アスファルトフィニッシャ バイブレータ式vsタンパ式
アスファルトフィニッシャ バイブレータ式vsタンパ式は、舗装機械が敷きならしたアスファルト混合物をどう締め固めるかの違いです。バイブレータ式は連続振動で静かに締め、タンパ式は上下の打撃で強く締めるため、騒音や適用場面の差を押さえることが大切です。
セクション別の図解
左にバイブレータ式、右にタンパ式のアスファルトフィニッシャが並び、舗装面の下で締固め機構が働く様子が描かれています。
アスファルトフィニッシャは、敷きならし直後のアスファルト混合物をスクリード (敷きならす板) でならしながら、前もって軽く締める機械です。バイブレータ式は細かい連続振動で粒を詰め、タンパ式は上下の打撃で押し込む点が違います。仕上げ転圧の前にどれだけ均一な面を作れるかが、舗装の平たん性や密度に関わります。

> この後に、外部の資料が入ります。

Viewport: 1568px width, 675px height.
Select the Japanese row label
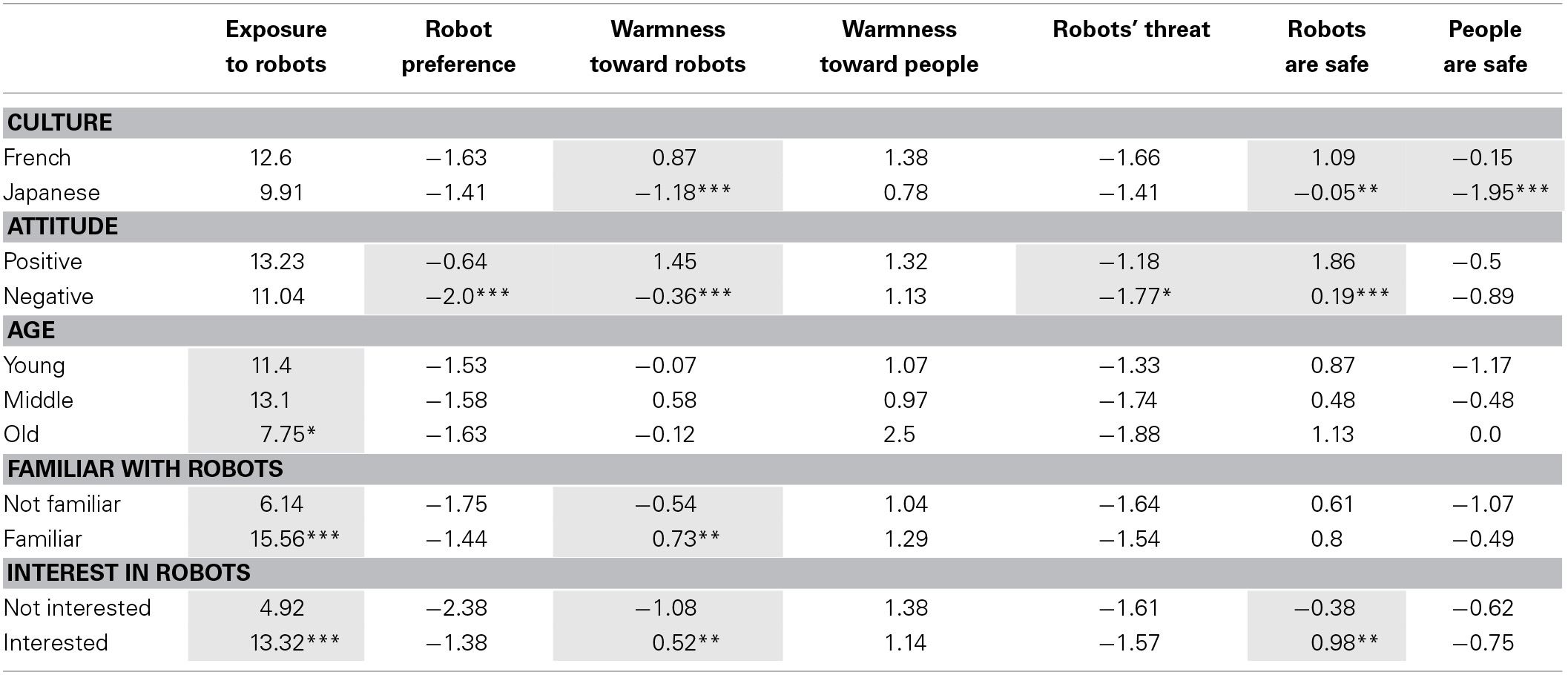point(52,193)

中央のスクリード下に小さな波線が連続して描かれ、細かな振動がアスファルト混合物へ伝わる流れが示されています。
バイブレータ式は、スクリード全体を細かく震わせ、混合物の粒を少しずつ動かして隙間を減らします。砂糖の袋を軽く揺らすと中身が詰まるのに近い考え方です。打撃が少ないため騒音や衝撃を抑えやすく、住宅地や夜間工事のように周辺環境への配慮が必要な舗装で選びやすい方式です。

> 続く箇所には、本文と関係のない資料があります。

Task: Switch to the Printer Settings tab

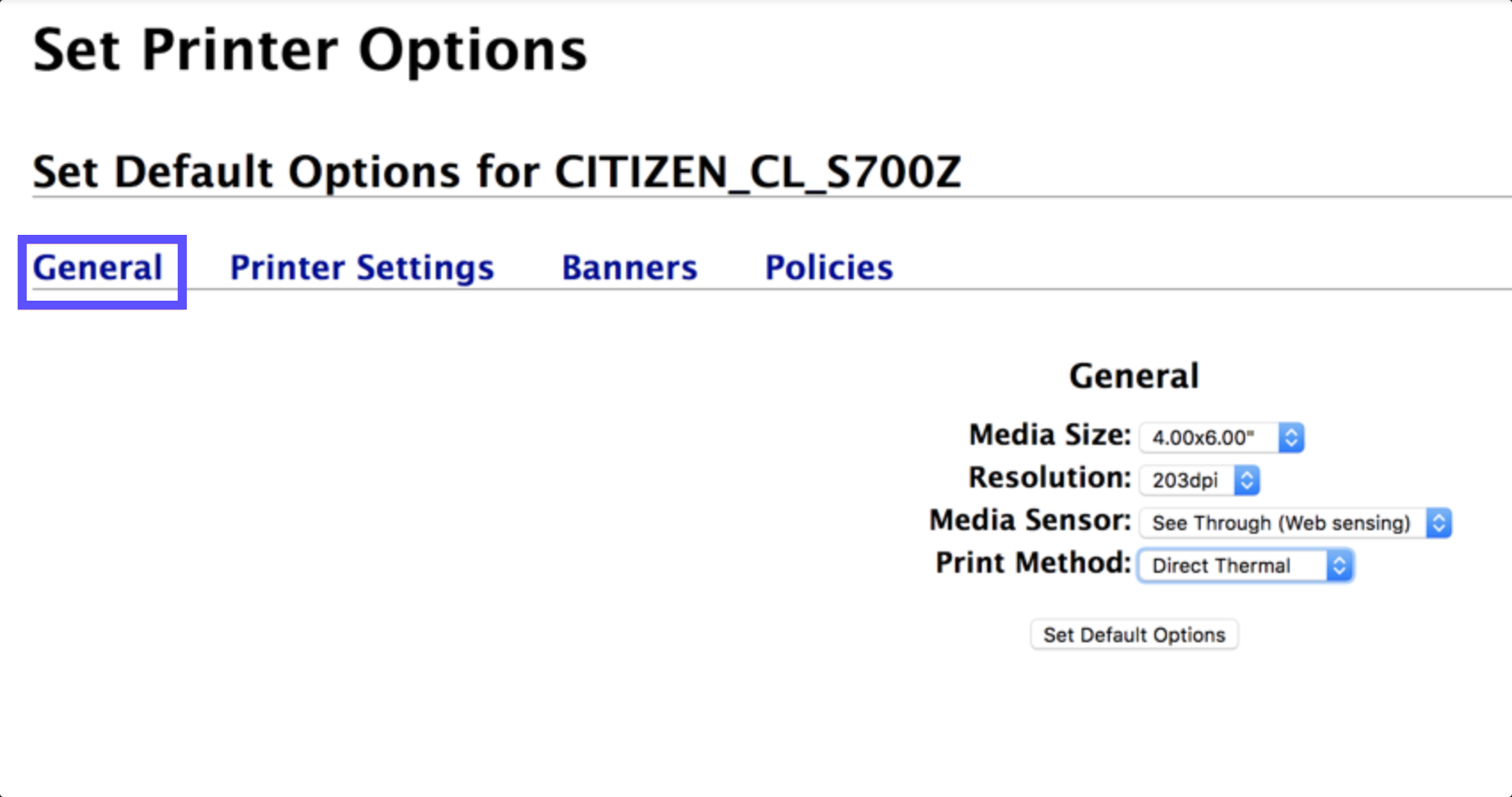Action: click(x=362, y=266)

右側の機械下部に上下へ動く板と太い矢印が描かれ、打撃のたびに音が広がる様子が波線で示されています。
タンパ式は、タンパ (たたいて押し込む板) を上下に動かし、混合物へ短い打撃を繰り返して締めます。餅つきの杵のように強く押し込むため、初期締固め効果は出しやすい一方、振動だけの方式より騒音や機械衝撃が大きくなりがちです。現場条件では、必要な締固め力と周辺への音の影響を一緒に考えます。
左のバイブレータ式に静かな施工の札が置かれ、右のタンパ式には大きな音の波線と注意表示が添えられています。
低騒音に向く方式は、連続振動で締めるバイブレータ式です。タンパ式は打撃で締めるため音が出やすく、バイブレータ式は連続振動なので音と衝撃を抑えやすいという差があります。どちらもアスファルト混合物を締めますが、締固めの方式が周辺環境への影響を変えます。